[DATASET ENTRIES]
──────────
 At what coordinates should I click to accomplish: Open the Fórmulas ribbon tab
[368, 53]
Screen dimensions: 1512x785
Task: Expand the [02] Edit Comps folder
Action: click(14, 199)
──────────
[WHAT YOU NEED TO DO] Top to bottom, the records above must be output exactly.

[OUTPUT OF THE TASK]
 At what coordinates should I click to accomplish: Open the Fórmulas ribbon tab
[368, 53]
Screen dimensions: 1512x785
Task: Expand the [02] Edit Comps folder
Action: click(14, 199)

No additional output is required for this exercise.